(Stored records)
__________
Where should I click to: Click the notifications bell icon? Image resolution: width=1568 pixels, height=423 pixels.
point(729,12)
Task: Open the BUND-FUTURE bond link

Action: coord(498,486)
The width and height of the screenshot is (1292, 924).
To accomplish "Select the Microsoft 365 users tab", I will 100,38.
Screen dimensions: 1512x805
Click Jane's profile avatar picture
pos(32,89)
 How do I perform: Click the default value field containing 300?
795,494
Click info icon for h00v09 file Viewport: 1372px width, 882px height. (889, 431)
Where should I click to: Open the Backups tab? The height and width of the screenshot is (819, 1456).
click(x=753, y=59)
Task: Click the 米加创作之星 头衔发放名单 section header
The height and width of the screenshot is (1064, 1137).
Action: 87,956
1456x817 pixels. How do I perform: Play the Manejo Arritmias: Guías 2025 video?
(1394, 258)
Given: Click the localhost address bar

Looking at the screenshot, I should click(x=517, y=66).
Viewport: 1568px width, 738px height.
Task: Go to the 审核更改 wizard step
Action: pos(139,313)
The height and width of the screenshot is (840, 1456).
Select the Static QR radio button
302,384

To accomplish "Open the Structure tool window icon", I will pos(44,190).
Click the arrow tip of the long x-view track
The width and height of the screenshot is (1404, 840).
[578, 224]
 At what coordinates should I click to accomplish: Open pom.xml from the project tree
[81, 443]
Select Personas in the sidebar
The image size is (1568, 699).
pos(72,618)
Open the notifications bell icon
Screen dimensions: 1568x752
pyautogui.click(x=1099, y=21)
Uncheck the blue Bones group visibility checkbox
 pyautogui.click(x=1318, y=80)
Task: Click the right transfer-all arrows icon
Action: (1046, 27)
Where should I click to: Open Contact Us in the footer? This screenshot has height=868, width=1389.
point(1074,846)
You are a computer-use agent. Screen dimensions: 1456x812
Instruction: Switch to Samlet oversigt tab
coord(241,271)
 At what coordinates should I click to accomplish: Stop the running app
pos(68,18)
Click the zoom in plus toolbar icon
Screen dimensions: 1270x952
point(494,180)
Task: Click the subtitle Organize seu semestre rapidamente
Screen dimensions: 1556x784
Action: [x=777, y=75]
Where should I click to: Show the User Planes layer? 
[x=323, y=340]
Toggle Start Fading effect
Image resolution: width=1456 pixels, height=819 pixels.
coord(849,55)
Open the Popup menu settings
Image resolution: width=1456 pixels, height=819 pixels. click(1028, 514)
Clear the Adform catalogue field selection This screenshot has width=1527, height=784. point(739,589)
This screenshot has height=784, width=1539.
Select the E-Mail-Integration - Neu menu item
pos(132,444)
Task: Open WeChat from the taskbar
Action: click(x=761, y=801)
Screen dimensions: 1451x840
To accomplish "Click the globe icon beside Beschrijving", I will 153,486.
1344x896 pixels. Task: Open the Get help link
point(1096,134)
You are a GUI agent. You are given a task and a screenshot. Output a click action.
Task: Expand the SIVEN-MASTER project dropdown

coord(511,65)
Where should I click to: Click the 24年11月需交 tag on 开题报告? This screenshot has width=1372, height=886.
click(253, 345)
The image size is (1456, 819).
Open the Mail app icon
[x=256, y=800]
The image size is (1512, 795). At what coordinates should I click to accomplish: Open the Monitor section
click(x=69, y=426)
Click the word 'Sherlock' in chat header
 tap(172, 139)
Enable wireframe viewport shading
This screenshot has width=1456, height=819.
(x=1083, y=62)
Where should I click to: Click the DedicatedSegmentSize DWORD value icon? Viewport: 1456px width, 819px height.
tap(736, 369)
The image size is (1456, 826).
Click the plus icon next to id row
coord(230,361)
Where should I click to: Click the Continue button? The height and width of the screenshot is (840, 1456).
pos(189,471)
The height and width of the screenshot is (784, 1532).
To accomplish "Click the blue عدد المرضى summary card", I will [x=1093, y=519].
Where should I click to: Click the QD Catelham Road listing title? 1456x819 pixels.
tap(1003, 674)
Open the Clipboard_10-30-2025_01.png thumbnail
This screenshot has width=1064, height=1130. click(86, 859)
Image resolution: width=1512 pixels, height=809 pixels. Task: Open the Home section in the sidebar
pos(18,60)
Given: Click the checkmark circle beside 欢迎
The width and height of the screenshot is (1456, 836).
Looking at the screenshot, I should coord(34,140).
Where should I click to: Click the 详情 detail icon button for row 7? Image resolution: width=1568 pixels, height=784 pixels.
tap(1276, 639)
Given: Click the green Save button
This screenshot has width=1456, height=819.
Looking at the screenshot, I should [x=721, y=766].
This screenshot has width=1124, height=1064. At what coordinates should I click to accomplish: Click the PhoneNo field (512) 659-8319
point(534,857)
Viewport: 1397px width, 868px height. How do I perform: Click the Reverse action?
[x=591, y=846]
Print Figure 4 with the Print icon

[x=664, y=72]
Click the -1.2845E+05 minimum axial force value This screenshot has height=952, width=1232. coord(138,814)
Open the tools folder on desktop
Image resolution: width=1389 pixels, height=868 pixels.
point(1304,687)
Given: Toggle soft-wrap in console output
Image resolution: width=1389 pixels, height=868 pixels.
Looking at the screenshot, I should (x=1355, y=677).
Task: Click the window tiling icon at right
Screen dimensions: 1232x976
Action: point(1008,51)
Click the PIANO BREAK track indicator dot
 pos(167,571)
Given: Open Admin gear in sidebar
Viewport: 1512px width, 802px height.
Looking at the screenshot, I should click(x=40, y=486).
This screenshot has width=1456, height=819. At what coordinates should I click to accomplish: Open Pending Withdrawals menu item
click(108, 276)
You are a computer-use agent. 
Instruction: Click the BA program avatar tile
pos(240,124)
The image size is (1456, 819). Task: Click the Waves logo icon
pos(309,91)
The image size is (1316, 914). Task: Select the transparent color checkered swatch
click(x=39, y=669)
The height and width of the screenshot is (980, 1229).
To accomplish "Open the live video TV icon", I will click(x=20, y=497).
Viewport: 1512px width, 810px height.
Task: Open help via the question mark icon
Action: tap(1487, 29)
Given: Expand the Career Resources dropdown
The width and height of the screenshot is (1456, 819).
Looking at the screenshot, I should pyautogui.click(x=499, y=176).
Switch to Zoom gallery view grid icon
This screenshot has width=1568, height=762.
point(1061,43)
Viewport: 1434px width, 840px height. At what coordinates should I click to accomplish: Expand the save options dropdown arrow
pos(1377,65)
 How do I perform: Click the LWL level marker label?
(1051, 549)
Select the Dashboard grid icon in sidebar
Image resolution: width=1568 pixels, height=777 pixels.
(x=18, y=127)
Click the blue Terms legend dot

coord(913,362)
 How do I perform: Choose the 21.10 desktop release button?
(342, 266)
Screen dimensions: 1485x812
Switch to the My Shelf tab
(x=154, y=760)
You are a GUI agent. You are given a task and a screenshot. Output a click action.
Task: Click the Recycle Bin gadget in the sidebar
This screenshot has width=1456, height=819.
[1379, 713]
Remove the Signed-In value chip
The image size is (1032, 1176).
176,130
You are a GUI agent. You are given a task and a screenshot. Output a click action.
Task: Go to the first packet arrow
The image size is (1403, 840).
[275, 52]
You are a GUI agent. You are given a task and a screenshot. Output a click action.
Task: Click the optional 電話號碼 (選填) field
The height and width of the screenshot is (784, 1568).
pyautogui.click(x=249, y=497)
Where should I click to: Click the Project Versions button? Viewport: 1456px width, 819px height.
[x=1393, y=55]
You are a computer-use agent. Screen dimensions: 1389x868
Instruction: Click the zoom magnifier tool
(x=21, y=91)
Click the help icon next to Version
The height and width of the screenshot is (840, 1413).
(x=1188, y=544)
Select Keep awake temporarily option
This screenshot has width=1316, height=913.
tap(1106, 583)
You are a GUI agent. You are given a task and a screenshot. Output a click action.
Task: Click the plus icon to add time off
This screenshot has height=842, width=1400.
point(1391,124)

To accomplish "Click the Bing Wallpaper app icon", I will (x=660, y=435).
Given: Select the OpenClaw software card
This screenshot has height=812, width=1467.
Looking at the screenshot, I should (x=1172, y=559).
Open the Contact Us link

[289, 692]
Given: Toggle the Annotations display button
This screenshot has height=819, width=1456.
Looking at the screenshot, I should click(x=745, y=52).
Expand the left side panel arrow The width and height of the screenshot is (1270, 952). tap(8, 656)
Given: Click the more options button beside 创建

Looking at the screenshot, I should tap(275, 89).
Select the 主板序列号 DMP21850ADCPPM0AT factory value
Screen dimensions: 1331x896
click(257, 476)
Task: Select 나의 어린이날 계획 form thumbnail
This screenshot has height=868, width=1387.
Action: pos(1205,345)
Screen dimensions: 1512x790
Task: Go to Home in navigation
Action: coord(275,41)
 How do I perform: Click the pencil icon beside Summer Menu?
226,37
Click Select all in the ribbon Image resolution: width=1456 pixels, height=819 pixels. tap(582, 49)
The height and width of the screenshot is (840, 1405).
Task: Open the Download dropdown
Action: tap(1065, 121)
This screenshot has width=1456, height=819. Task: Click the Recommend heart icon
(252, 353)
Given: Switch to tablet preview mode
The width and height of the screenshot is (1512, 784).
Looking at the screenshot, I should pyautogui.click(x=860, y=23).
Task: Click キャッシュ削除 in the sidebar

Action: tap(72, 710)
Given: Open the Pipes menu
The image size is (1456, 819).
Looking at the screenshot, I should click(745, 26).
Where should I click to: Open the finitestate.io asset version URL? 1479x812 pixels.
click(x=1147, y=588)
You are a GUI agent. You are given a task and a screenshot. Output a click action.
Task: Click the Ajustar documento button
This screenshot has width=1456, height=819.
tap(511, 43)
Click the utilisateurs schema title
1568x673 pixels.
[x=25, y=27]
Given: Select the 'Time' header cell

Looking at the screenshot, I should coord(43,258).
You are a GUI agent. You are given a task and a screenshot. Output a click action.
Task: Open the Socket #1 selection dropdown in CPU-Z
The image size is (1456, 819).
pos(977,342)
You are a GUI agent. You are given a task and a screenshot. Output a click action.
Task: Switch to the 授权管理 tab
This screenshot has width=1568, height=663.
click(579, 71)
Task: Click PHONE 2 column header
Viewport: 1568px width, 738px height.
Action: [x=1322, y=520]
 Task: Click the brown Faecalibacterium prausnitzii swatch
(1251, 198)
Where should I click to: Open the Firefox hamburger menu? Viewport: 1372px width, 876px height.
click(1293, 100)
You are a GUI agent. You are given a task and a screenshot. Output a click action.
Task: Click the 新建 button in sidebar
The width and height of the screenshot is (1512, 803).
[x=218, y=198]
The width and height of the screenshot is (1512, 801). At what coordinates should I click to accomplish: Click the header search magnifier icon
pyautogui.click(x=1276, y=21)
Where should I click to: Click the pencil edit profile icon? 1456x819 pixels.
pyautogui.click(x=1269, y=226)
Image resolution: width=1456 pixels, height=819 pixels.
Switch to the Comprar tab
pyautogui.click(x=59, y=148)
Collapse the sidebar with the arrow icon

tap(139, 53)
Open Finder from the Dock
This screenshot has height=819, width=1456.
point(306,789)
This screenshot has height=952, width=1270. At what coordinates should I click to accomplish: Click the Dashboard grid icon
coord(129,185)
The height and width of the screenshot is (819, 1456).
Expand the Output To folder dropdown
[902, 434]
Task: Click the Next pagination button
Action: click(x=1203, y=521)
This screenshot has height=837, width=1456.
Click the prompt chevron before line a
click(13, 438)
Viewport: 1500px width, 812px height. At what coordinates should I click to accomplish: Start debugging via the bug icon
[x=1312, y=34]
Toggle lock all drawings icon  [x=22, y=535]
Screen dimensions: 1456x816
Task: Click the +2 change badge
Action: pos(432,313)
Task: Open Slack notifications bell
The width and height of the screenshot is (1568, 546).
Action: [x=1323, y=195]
__________
#### [TASK REQUIREMENTS]
Pull every line containing "computer" from the data.

#### [THE ANSWER]
You are a computer-use agent. Screen dimensions: 1456x812
You are a computer-use agent. 
You are a computer-use agent. Screen dimensions: 1389x868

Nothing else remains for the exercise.